◆ **Data extract**:
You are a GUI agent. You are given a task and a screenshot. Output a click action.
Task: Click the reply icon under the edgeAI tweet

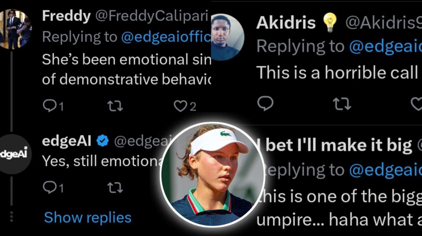[x=50, y=187]
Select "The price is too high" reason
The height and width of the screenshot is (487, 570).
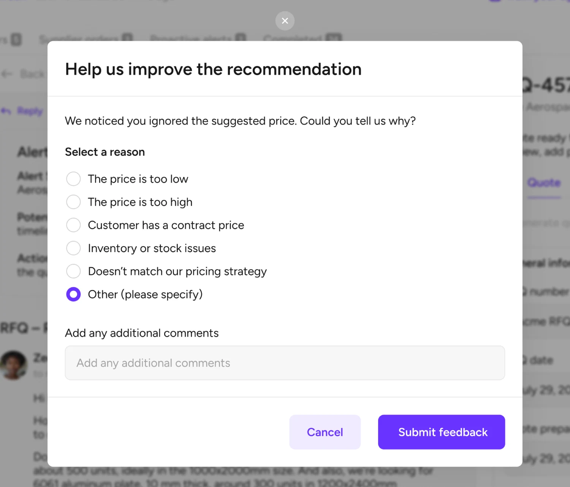73,202
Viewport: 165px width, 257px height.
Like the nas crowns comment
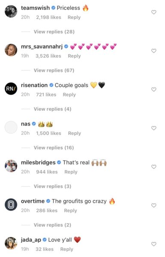pyautogui.click(x=154, y=128)
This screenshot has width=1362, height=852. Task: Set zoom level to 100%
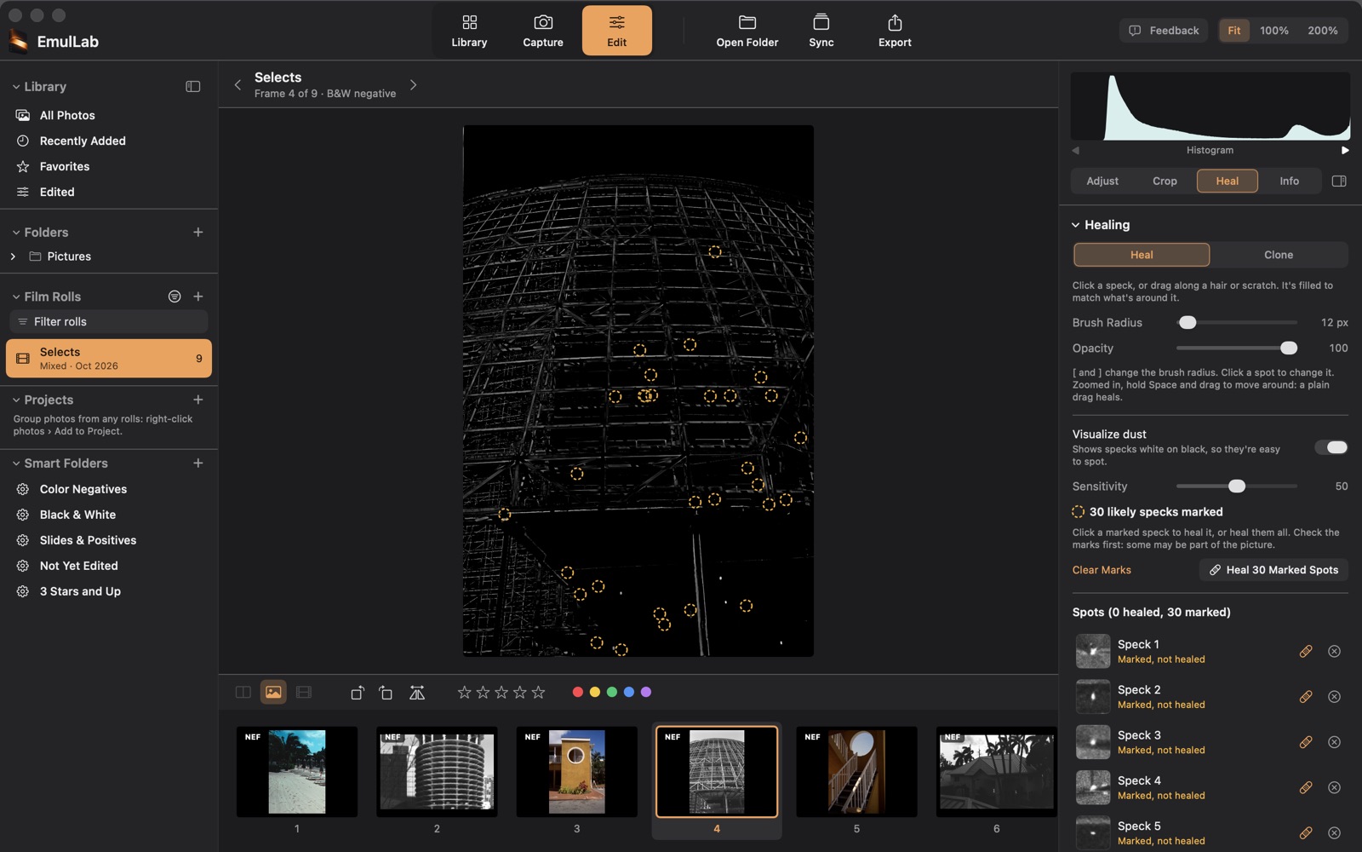[1274, 31]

◆ **What the task asks**: What is wanted is a word-for-word restatement of the entries, without their images.

◆ **Task solution**:
You are a GUI agent. You are given a task and a screenshot. Output a click action.
Task: Click the reply icon under the edgeAI tweet

[x=50, y=187]
Select "The price is too high" reason
The height and width of the screenshot is (487, 570).
73,202
Viewport: 165px width, 257px height.
Like the nas crowns comment
pyautogui.click(x=154, y=128)
This screenshot has width=1362, height=852. Task: Set zoom level to 100%
[1274, 31]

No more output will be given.